As a professional courtesy, research papers in mathematics should be at a “local maximum” with respect to the results-to-effort ratio: any “cheap” consequences, generalisations, variants, illustrative counterexamples, etc. of one’s main results should be put into the paper if this can be done with only moderate effort on the author’s part.  If one is too lazy to do this, these consequences might not appear in the literature for some time (as they are too close to your own paper to be separately publishable in their own right), and each reader may have to rederive them by himself or herself, which is a much less efficient process in the long run.

Conversely, if a huge fraction of the paper is devoted to only a minor extension of the main results, one may consider removing that section, or replacing it by a sketch or even just a remark; it may be that a subsequent paper is able to achieve that result with much less effort anyway.

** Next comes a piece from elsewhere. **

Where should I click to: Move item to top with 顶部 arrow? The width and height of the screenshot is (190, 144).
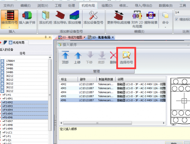(x=65, y=55)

In a similar vein, if one is able to prove some new partial result towards an interesting open problem by a “cheap” argument, such a result can still be publishable if one has explored all the natural ways to try to improve the results using more “expensive” techniques and concluded that these do not give significant improvements to the “cheap” result relative to the additional effort one would have to expend.  However, if it does seem that more expensive arguments would be able to give further improvements, it may make sense to hold off on publishing the cheaper result until it becomes clearer what the improvements are.  In some cases, the improvement is so significant that it no longer makes sense to publish the cheap result separately, although if the expensive argument is based on similar ideas as the cheap one then it can sometimes make sense to still give the cheap argument at the start of one’s final paper to help the reader get acquainted with some of the ideas of the proof.  In other cases, one could consider writing two papers, one containing the cheap result and one containing the expensive one, but with the former written in a way that motivates the latter, and possibly also with the former paper providing some useful lemmas or propositions that the latter can use directly.